__Source text__.
Armed with this perspective, after spending the first two weeks of 2021 learning how to build my very first portfolio, investing a few bucks here and a few bucks there, I became such a believer that I ended up deciding to invest the rest of my $600 government stimulus check in January.
Now, that might be just a drop in the ocean for some people, but $600 is a big deal for this girl. Yet I was willing to take the risk because I was so impressed and so inspired after doing my research about the Motley Fool and its mission that I really began to embrace the idea of financial independence as an actual, possible reality for my life.
I’m not telling anybody else what to do — I’m just saying my $600 stimulus check went into building up my first investment portfolio with company stocks recommended in the Motley Fool’s latest picks, updated on Thursdays. And maybe you’re still expecting your tax refund or even your $1,400 stimmie #3 to hit any day now, which might be something to think about. Just sayin’.
I’m not gonna give away the farm here or go into any great detail about the research that informed my decisions, since I got the inside scoop from the premium Motley Fool content I paid for, and that content is somebody else’s livelihood. Suffice to say, I’m now especially keen on companies like Lam Research, to name just one… an obscure-to-me company I might’ve never even heard about, til I read the Stock Advisor justification for the pick and gained total appreciation for how clever the opportunities look for the future, especially with a 5G world just around the corner. Or how about Innovative Industrial Properties, a land owner set to capitalize on continued marijuana legalization by being the company that leases real estate to cannabis growers and producers in the future?

__Work to do__. In the investing passage, who does Innovative Industrial Properties lease real estate to? Rely only on the investing passage.

__Source material__.
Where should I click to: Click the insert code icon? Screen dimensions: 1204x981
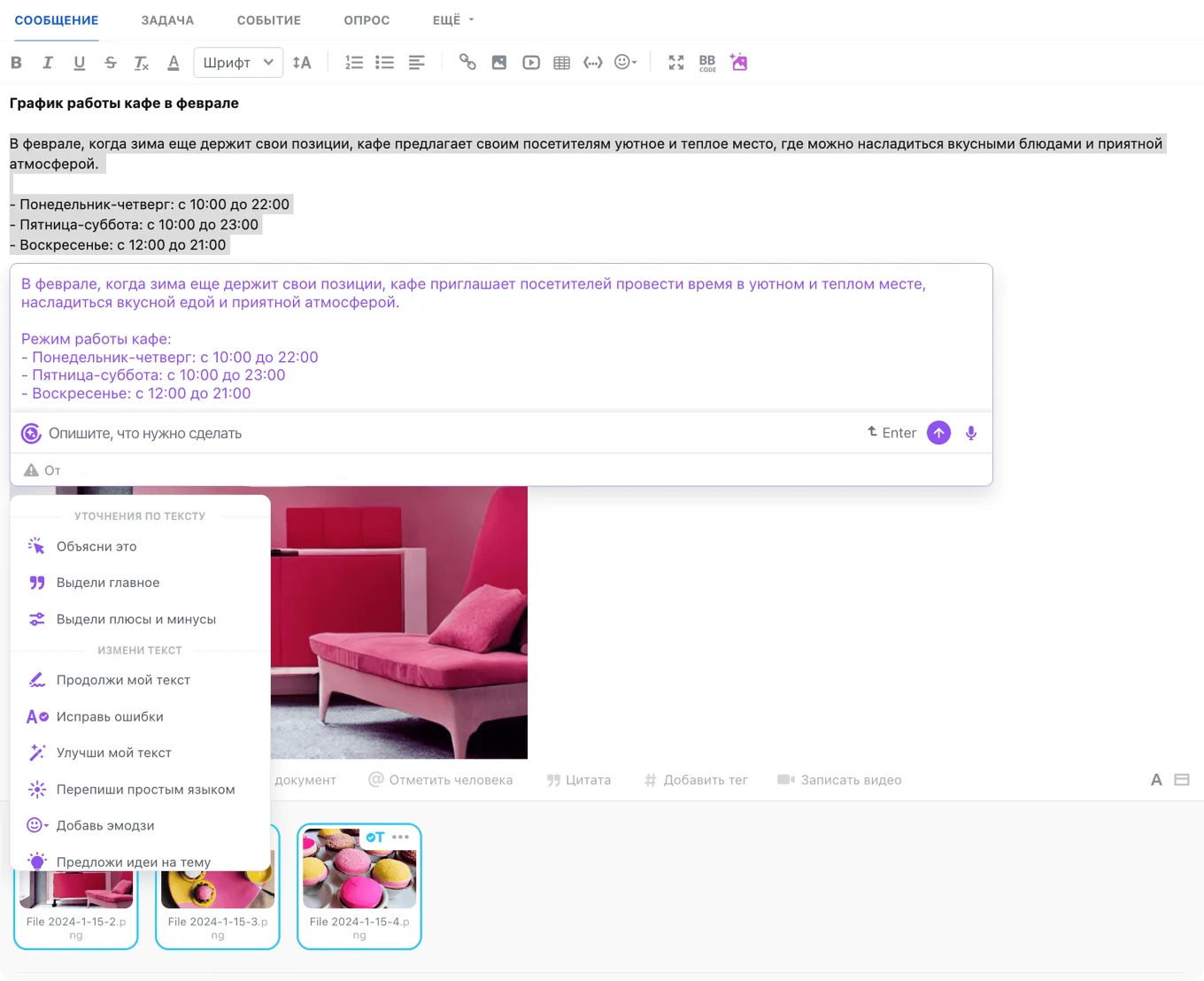point(593,62)
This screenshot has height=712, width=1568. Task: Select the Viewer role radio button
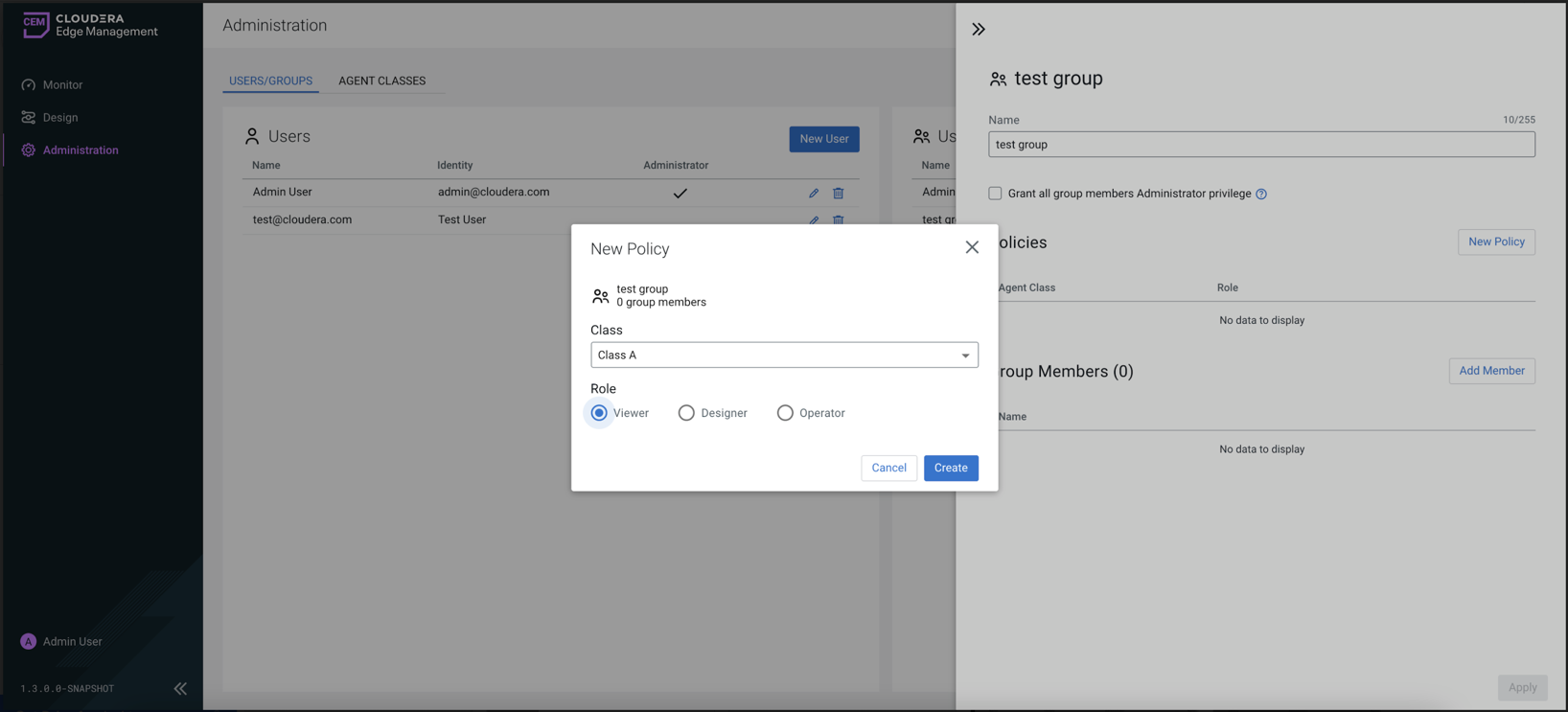point(599,413)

__Correct answer__. Cannabis growers and producers.